#### Available data:
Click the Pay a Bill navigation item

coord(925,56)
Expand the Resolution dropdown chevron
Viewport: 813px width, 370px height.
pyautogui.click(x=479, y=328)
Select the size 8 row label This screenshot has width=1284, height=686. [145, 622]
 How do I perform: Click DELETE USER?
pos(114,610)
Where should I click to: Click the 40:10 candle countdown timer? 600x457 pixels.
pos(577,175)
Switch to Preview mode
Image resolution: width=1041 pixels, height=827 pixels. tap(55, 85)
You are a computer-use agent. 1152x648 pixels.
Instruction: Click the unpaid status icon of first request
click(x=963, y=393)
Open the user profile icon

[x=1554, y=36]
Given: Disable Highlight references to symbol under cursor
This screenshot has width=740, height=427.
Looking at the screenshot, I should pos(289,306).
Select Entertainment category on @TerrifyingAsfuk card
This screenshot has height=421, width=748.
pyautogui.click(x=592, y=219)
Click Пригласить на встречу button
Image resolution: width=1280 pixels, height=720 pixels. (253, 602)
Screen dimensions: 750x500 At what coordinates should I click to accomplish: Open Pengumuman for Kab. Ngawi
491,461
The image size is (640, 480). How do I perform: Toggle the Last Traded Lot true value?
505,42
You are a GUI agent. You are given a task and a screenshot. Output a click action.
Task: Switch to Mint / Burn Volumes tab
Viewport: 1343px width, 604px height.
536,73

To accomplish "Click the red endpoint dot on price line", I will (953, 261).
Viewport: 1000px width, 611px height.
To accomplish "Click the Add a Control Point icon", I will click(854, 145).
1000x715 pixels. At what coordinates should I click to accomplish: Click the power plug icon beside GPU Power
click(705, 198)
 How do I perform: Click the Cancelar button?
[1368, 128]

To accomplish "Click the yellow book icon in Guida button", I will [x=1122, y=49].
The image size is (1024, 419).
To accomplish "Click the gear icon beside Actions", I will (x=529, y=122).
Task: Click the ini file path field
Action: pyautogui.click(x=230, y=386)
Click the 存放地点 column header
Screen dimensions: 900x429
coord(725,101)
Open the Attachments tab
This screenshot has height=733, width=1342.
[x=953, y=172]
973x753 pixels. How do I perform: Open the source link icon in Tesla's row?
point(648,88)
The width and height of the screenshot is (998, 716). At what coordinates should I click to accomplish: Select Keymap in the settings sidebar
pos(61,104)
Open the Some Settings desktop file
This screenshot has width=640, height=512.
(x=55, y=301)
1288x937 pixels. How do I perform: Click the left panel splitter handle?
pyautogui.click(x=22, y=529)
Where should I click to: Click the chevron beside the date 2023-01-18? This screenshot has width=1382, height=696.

#### What you need to do:
Your task is to find each line in the entries that contains the string "agent" and copy it.

#### Answer:
You are a computer-use agent. 1152x648 pixels.
You are a GUI agent. You are given a task and a screenshot. Output a click action.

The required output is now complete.